Tucson's St. Mark's Presbyterian Church wants you to come party with them in the name of marriage equality.
On Sunday, the congregation invites the public to come down to More Light Sunday, where there will be a celebration for the progress the country's made with same-sex marriage laws. More than half of the U.S. has legalized it.
More than 200 churches are part of the More Light Presbyterian. The church recently amended its constitution to define marriage between two people. The positive progress nationally toward marriage equality inspired the theme of the party to be "abundance."
"We are a faith community that is willing to take risks for progress on social justice. Since the founding of St. Mark’s we have embraced advocacy on behalf of civil rights... shelter for vulnerable women and children, the Sanctuary Movement, justice and safety for immigrants, and the full inclusion of LGBTQ people in the life of the church and society. Our commitment to justice is in our DNA," the church's website says.
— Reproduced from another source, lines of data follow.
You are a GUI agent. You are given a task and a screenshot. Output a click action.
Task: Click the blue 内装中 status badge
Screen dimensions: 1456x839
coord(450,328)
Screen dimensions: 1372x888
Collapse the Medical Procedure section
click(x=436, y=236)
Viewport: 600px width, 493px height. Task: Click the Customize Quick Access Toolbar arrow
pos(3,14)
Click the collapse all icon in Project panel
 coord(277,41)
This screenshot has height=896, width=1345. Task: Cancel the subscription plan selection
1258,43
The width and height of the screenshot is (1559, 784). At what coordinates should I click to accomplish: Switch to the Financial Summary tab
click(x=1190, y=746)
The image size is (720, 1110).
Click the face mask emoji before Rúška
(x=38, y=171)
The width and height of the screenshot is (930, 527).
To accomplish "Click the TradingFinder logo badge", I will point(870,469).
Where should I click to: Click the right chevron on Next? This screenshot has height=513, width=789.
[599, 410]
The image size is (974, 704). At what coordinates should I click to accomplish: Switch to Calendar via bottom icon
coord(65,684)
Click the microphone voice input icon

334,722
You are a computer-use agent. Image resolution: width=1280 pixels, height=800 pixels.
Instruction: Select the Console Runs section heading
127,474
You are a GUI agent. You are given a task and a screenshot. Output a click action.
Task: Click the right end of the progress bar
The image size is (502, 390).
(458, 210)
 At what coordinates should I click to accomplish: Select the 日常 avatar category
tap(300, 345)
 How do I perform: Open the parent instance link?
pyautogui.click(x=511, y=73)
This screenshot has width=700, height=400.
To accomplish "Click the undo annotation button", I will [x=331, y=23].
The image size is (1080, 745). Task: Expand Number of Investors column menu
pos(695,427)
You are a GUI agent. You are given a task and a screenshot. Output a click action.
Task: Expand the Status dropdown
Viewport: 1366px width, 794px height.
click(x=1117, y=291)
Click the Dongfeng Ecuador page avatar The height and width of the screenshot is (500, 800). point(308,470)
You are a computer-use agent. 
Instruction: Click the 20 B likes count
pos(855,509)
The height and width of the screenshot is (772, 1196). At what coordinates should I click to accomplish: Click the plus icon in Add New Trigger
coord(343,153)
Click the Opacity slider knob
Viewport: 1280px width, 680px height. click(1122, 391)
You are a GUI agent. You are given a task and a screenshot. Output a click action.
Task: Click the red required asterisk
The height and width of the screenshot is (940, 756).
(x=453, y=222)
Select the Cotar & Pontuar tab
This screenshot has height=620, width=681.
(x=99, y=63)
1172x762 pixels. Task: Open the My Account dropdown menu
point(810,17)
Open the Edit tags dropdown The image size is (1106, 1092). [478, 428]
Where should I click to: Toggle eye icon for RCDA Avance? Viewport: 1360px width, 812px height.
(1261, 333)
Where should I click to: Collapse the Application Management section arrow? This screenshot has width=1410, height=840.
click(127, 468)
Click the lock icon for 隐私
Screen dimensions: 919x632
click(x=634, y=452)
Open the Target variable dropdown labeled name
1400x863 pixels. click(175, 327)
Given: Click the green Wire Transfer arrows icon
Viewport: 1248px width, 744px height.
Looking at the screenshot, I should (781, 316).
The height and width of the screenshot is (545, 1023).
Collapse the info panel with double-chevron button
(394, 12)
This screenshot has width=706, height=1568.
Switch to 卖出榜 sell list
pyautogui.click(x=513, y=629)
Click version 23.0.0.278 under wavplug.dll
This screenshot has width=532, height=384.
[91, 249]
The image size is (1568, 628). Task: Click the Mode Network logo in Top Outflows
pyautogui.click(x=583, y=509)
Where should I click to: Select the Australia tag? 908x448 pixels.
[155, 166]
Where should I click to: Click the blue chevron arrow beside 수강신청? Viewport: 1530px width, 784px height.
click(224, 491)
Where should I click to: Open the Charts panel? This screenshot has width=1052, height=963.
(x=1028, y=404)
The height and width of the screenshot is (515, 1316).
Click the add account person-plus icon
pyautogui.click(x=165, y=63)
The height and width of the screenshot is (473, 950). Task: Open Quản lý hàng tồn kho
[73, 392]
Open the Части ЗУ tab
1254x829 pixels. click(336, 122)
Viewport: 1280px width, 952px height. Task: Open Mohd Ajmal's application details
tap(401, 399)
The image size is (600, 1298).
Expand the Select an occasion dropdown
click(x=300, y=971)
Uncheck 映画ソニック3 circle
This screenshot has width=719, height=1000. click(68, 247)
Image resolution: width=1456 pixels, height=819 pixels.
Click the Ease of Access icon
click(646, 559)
The service begins at 9:30 a.m. at St. Mark's, 3809 E. 3rd Street. It also can't hurt that our own Reveille Men's Chorus
and Desert Voices
will sign a few tunes.
Same-sex couples in Arizona have been allowed to wed since Oct. 17, 2014.
Here's a bit of what Mari Herrera's wrote about that day on This is What Equality Looks Like
After state after state had anti-same-sex marriage laws declared unconstitutional, Arizona that morning became the 32nd state to have a U.S. District Court judge rule its same law also unconstitutional. At that point, the only perceived holdup was the state.
Would state Attorney General Tom Horne appeal? Supposedly we wouldn't know until Monday, when Horne was expected to have a press conference. In what seemed like an uncharacteristic reality check at the Capitol up north, Horne's press conference was rescheduled to late Friday morning to announce there would be no appeal and that counties across the state could start issuing marriage licenses to same-sex couples immediately.
Ready. Set. Go.
I call the Pima County Office of the Clerk, and the clerk who answers the phone says happily and breathlessly, "Yes, today, people can come down right now and get licenses. Isn't this exciting?," With phones ringing in the background, he has to go, dozens of people are calling asking the same thing, and "Can we come down today and get a marriage license?"
The county, in anticipation that a federal judge would soon overturn Arizona's anti-marriage equality law after the 9th Circuit ruled earlier in the month that similar laws in Idaho and Nevada were unconstitutional, had said it could have new licenses with spouse replacing husband and wife on new licenses printed up as soon as Monday, Oct. 20.